** EXCERPTED DATA follows **
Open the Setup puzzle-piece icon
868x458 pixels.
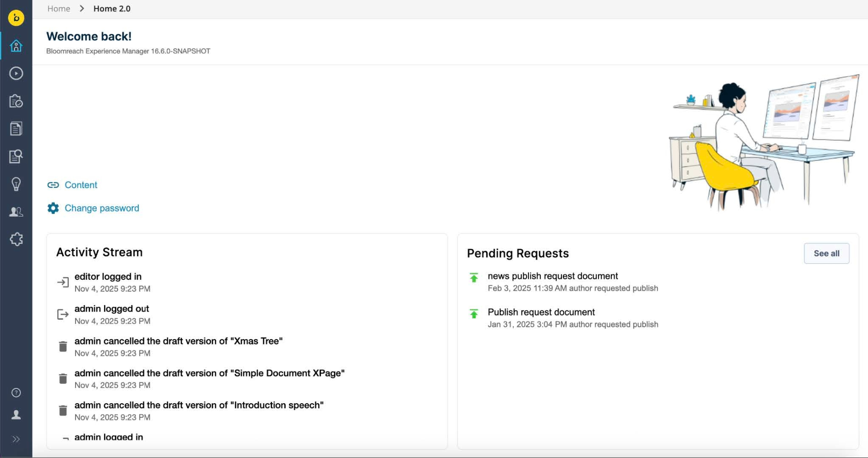[x=16, y=239]
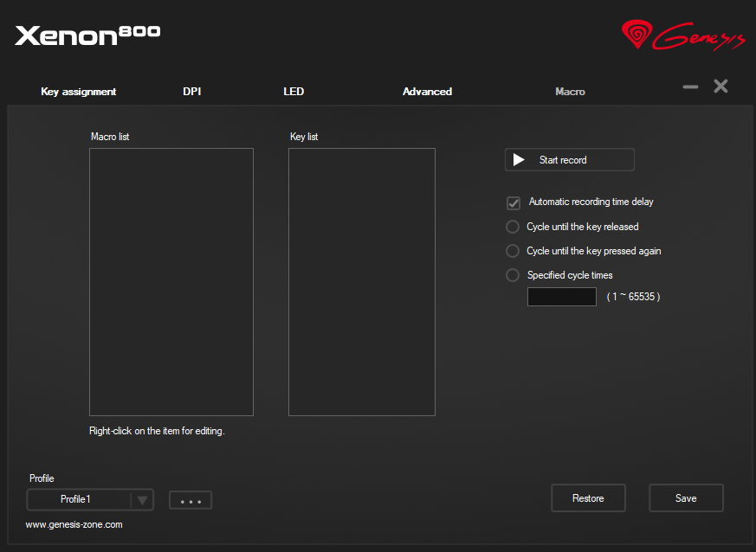
Task: Open the Advanced tab
Action: tap(427, 92)
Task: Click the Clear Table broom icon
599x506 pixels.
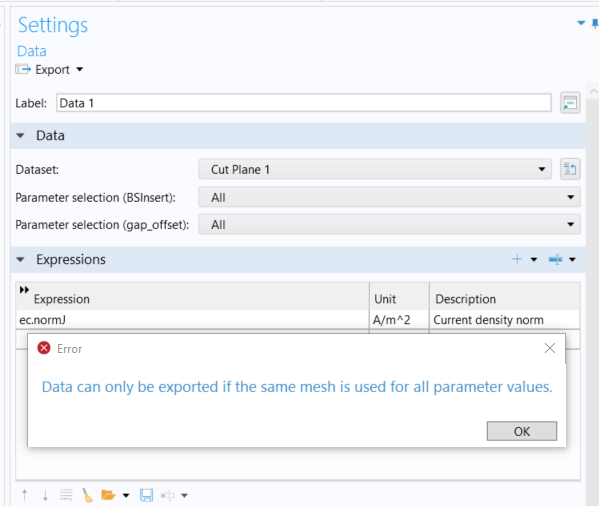Action: point(87,495)
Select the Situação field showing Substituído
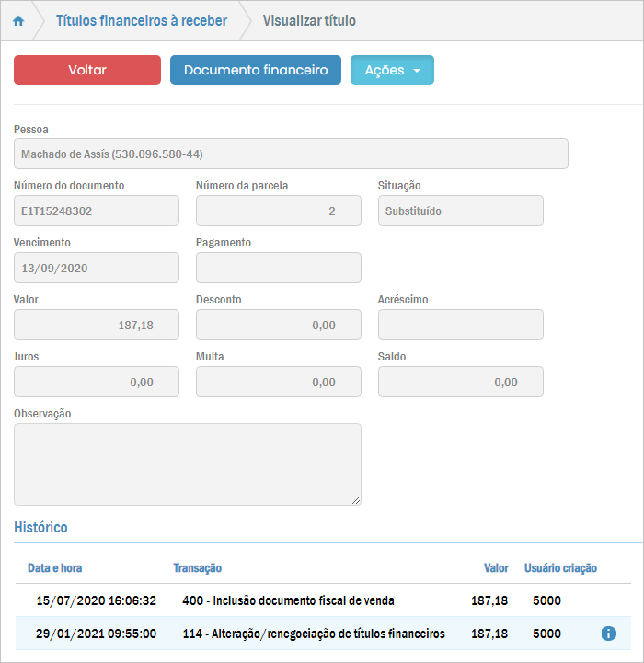Screen dimensions: 644x663 pos(461,211)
** End of EXCERPTED DATA **
● REQUIRED ACTION
Reproduce, with the pictures omitted, exactly those lines that run from the line with "599x506 pixels." to the last line of the material, both ends included.

● ANSWER BOX
599x506 pixels.
Action: point(87,495)
Select the Situação field showing Substituído
Screen dimensions: 644x663 pos(461,211)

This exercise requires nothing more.